Stabilizing Lattice Oxygen through Mn Doping in NiCo₂O_4- Spinel Electrocatalysts for Efficient and Durable Acid Oxygen Evolution

Design the electrocatalysts without noble metal is still a challenge for oxygen evolution reaction (OER) in acid media. Herein, we reported the manganese (Mn) doping method to decrease the concentration of oxygen vacancy (V-O) and form the Mn-O structure adjacent octahedral sites in spinel NiCo2O4-delta (NiMn1.5Co3O4-delta), which highly enhanced the activity and stability of spinel NiCo2O4-delta with a low overpotential (eta) of 280 mV at j=10 mA cm(-2) and long-term stability of 80 h in acid media.

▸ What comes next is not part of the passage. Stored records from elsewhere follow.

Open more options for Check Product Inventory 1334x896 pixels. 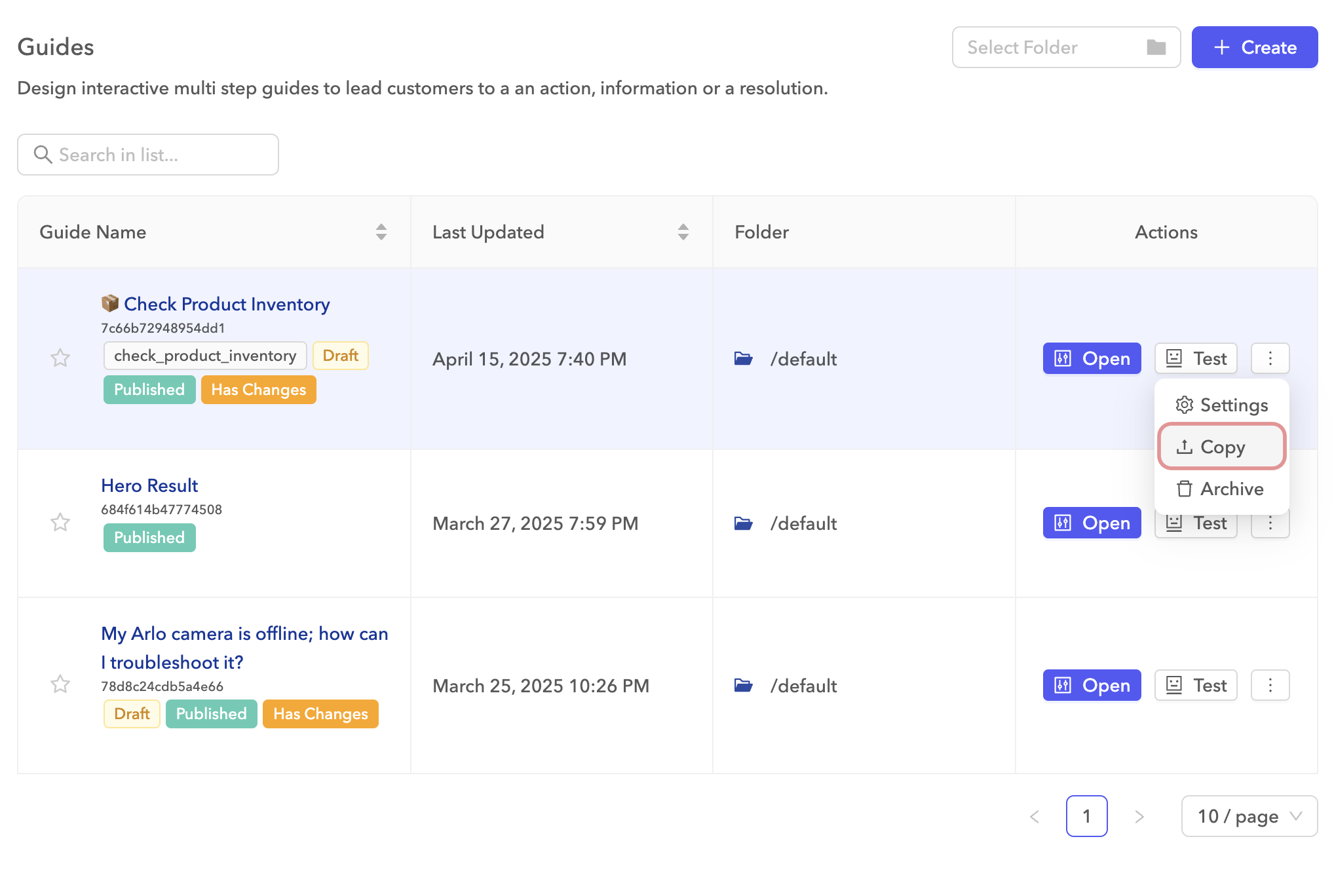point(1270,358)
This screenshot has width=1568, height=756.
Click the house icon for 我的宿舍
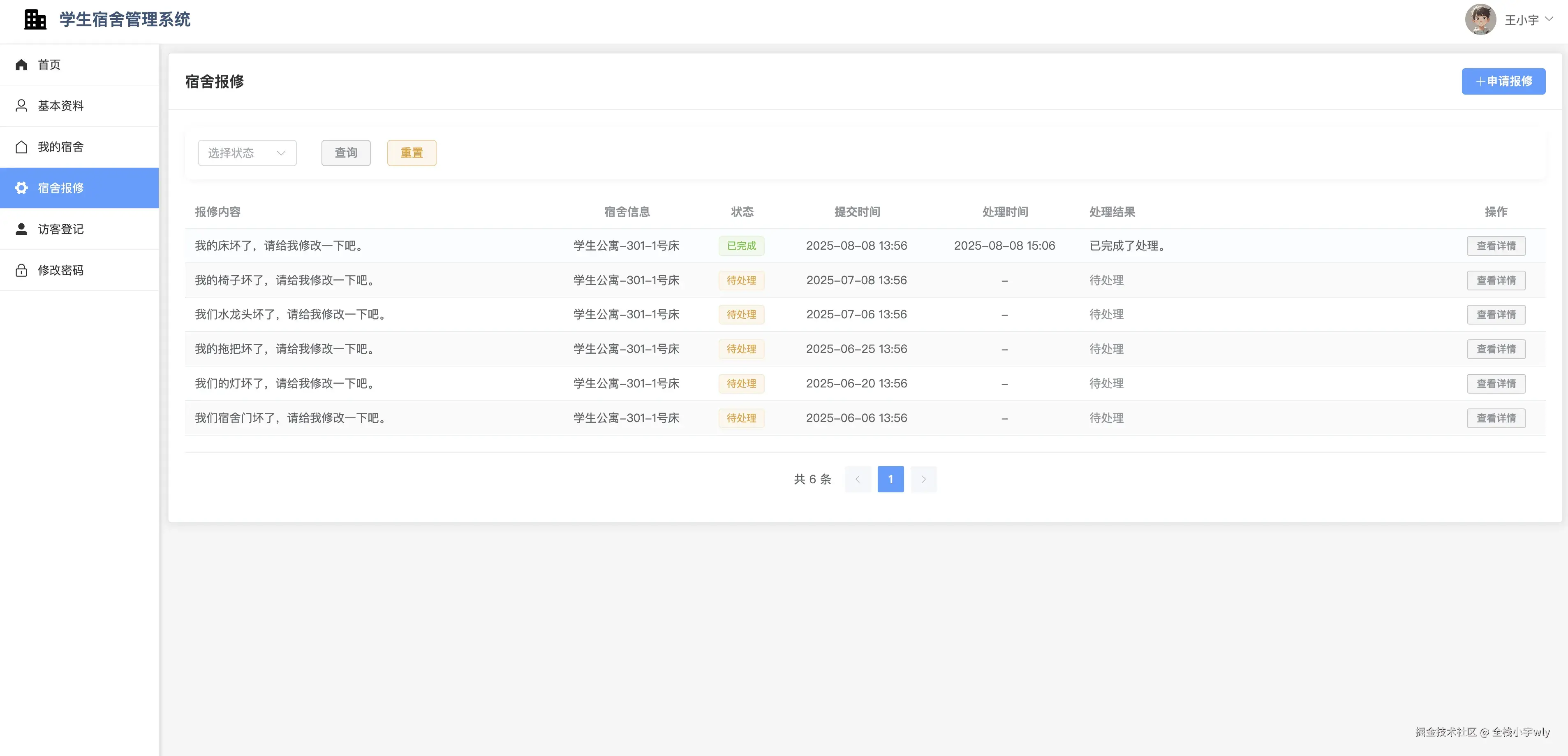point(21,147)
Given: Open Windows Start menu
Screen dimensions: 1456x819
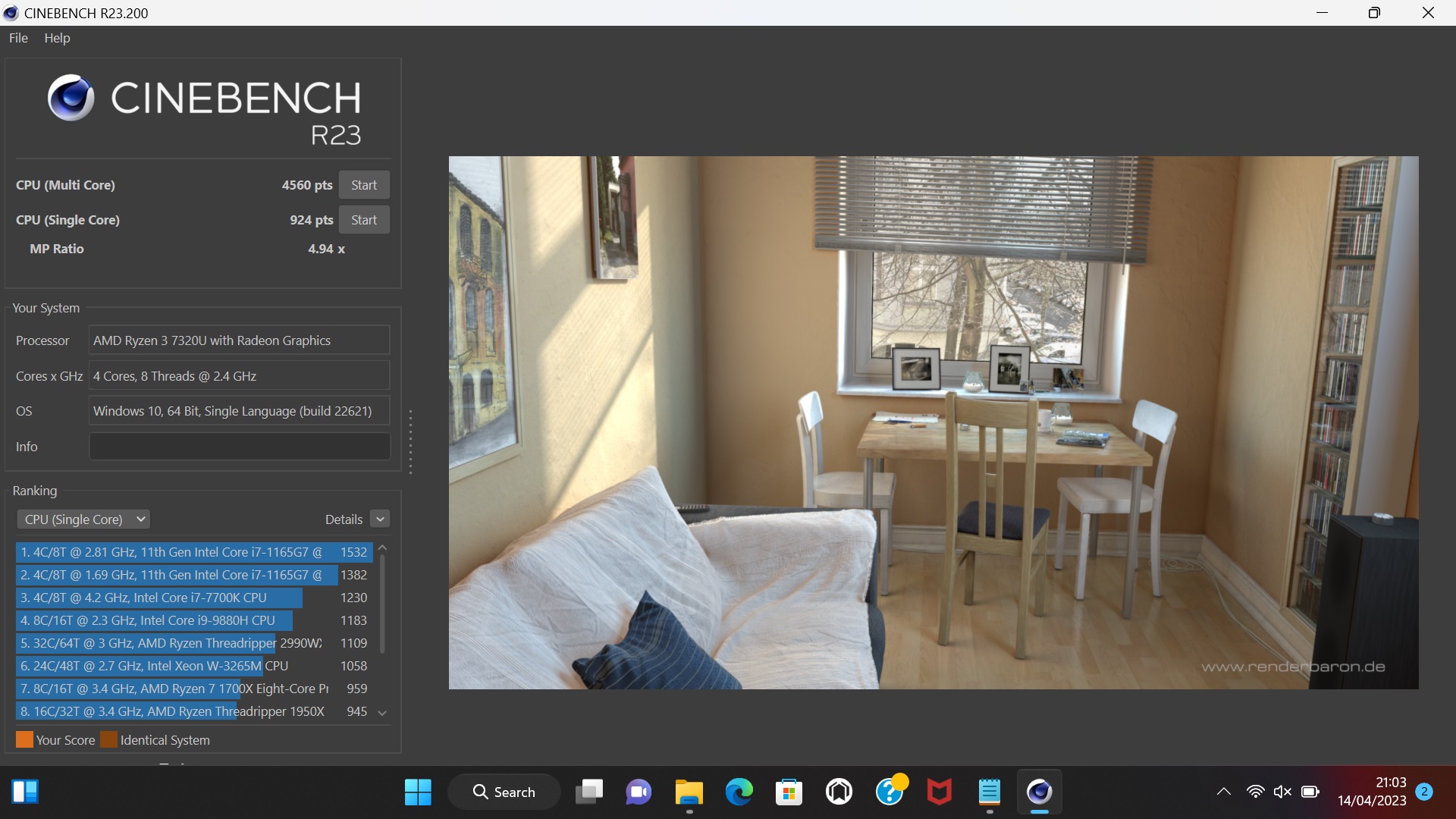Looking at the screenshot, I should 418,792.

The isotopic labelling experiment based on differential electrochemical mass spectrometry (DEMS) clearly demonstrated the lattice oxygen in NiMn1.5Co3O4-delta is more stable due to strong Mn-O bond and shows synergetic adsorbate evolution mechanism (SAEM) for acid OER. Density functional theory (DFT) calculations reveal highly increased oxygen vacancy formation energy (E-VO) of NiCo2O4-delta after Mn doping. More importantly, the highly hydrogen bonding between Mn-O and *OOH adsorbed on adjacent Co octahedral sites promote the formation of *OO from *OOH due to the greatly enhanced charge density of O in Mn substituted sites.